It may surprise you to hear this but, these days, you are not alone. Many of us feel disconnected. In past times, people were less mobile and often tended to stay in the same town/city/neighborhood for their entire lives---as did their extended families.
You said that you moved to a new state for financial reasons. Are you living in a transient area? If so, in such areas, people (generally speaking) don't want to put in the effort to make connections. Their thinking is that people will move anyway, so why bother.
Yet, paradoxically, if you are in an area where people still tend to be rooted for their entire lives, it can be hard to make connections. In tight-knit communities (again, generally speaking), people are slow to warm up to newcomers. If you are in such a community, don't give up.
You mention being depressed. Not to be trite or dismissive, I'll pass along this advice --- always put a smile on your face when you interact with others. I know that some days it will be difficult for you to do so but it is worth it. I have found that on days when I feel down, putting a smile on my face and chatting with someone is uplifting.
It sounds like you have really made an effort to connect with others. I suggest that you don't give up. Maybe you won't make friends but you will have acquaintances. It's sad when you think you've made a lasting connection, only to have that person exit your life---believe me, I know. Yet, there is another way of looking at it --- people come into your life for a season and a reason. Perhaps, they were there when you were really feeling down and their presence helped. When they make themselves scarce, hold on to the positive memories of that time.
Are you in an over 55 community? If not, consider moving into one, if possible. People who move into such communities---even if they are shy---often talk about the connections the've made. These communities have activities you can participate in. Some have common dining rooms where you can have your meals. As people get to know you, they tend to look out for you---and expect the same from you. That doesn't mean that you have to watch them constantly. Rather, it means that if you need help, it is there.
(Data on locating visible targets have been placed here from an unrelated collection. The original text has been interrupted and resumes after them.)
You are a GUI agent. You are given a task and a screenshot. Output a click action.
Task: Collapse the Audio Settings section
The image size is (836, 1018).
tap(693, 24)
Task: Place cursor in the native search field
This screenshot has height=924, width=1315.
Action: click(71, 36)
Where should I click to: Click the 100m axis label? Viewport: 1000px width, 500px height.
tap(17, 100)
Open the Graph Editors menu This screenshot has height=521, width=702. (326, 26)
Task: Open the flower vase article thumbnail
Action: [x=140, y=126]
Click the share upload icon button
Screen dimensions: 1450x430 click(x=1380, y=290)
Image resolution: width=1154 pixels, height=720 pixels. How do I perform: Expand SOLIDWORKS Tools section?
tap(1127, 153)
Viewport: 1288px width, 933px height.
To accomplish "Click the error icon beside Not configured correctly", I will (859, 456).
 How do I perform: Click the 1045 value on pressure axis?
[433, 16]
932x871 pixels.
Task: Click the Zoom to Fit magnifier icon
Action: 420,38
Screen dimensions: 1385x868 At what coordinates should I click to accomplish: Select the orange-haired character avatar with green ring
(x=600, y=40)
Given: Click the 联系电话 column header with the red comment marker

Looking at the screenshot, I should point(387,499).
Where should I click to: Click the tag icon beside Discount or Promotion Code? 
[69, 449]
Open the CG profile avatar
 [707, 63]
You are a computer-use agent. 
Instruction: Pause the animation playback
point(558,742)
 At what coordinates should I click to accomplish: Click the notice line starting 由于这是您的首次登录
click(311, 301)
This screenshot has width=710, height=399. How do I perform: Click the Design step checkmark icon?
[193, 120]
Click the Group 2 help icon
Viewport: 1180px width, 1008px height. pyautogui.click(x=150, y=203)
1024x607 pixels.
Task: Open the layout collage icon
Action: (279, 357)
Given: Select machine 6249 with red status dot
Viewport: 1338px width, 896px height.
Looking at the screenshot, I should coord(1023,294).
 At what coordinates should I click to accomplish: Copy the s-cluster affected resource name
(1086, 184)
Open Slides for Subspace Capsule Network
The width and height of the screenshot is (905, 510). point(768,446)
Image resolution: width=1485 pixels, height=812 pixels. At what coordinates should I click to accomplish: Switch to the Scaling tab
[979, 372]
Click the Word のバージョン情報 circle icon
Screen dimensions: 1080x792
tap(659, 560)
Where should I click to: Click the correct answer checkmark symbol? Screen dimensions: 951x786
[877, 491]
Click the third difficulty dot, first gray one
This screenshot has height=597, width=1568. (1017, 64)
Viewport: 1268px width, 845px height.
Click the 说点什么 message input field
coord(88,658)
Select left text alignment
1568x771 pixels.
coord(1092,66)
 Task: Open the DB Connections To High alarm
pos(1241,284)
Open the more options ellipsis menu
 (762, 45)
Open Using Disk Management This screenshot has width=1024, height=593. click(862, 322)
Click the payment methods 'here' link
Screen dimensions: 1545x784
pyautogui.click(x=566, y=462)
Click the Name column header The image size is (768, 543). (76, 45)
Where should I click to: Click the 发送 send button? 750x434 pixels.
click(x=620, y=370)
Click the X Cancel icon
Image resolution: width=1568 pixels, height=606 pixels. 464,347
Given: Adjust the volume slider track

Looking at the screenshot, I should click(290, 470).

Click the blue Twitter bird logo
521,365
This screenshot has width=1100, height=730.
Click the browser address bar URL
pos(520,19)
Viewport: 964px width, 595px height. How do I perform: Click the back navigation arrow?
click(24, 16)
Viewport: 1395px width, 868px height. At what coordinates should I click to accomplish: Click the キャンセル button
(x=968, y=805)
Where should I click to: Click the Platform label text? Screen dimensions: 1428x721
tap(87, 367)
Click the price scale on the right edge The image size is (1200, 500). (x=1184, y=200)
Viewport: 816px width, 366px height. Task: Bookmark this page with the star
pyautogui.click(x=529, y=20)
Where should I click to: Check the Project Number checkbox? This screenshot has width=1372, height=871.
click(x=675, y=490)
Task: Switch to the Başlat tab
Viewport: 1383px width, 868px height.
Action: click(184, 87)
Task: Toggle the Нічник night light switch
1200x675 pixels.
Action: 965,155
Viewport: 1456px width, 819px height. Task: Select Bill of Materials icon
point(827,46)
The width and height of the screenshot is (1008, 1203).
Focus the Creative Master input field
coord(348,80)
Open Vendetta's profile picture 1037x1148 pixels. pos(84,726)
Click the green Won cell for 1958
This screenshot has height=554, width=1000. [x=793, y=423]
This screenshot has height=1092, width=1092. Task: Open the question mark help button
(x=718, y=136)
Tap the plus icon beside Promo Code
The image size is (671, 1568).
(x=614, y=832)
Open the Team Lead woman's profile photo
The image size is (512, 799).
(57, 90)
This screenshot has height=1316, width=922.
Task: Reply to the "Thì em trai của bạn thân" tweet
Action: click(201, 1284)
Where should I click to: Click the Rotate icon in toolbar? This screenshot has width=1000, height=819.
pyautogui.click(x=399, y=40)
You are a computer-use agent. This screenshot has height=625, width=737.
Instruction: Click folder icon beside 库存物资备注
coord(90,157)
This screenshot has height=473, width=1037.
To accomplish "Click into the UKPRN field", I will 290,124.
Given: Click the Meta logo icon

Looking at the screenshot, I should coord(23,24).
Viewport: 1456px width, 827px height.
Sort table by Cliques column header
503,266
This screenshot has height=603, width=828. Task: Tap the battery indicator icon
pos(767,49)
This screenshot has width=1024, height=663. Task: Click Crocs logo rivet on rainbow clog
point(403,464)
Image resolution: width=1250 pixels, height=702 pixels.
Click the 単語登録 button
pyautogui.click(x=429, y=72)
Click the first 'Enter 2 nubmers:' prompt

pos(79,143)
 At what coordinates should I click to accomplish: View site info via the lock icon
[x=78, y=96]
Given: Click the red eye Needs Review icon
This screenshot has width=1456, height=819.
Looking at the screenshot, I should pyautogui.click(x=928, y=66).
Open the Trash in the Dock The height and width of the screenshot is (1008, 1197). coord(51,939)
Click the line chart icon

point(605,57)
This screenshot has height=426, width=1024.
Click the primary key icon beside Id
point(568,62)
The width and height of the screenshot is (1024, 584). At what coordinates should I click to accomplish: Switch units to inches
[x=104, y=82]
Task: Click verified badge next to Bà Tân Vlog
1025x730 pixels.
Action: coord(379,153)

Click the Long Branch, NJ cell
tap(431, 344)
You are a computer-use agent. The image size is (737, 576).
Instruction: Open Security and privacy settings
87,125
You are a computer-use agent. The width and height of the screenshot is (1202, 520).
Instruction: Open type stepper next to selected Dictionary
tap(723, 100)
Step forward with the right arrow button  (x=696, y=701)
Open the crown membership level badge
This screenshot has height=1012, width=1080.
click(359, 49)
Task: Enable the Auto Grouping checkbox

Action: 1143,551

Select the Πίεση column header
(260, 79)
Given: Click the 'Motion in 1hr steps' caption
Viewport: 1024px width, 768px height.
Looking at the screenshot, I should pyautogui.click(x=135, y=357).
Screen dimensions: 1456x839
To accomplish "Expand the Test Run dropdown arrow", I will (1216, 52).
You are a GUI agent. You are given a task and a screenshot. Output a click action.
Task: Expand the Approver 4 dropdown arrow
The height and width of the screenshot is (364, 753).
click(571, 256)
Have you tried using the web? Do you have a hobby or any interests? If so, search the web for chat rooms devoted to your hobby or interests. The advantage is that you are there under a screen-name and there is no pressure to reveal your name or where you live. As you participate in the chat rooms/forums, you start to get a feel for the other participants. If you make a connection with someone and it turns out that they live not too far from you, you can arrange to meet up in a very public location.
In conclusion, I will say this -- don't give up. When you go outside, put a smile on your face. If you make a transaction with a sales clerk who is friendly and there isn't a long line behind you, make some small talk. It's not the same as having a friend but over time, if you shop at the same store, you will get remembered. Such interactions help boost your spirits.
Recently, I went to get my haircut. As I entered, I did what I always do, smile at the receptionist and say hello. She knows who cuts my hair and will tell me to go back and talk to my stylist. One day, while I was getting my hair cut, the receptionist went to my stylist to ask a question. The receptionist looked at me and said to my stylist "Every time she comes in she, always has a smile on her face and that's so nice". That told me that most people don't even smile or say something nice. It also told me that a smile goes a long way.
Best of luck to you. And yet once again, don't give up trying to make connections!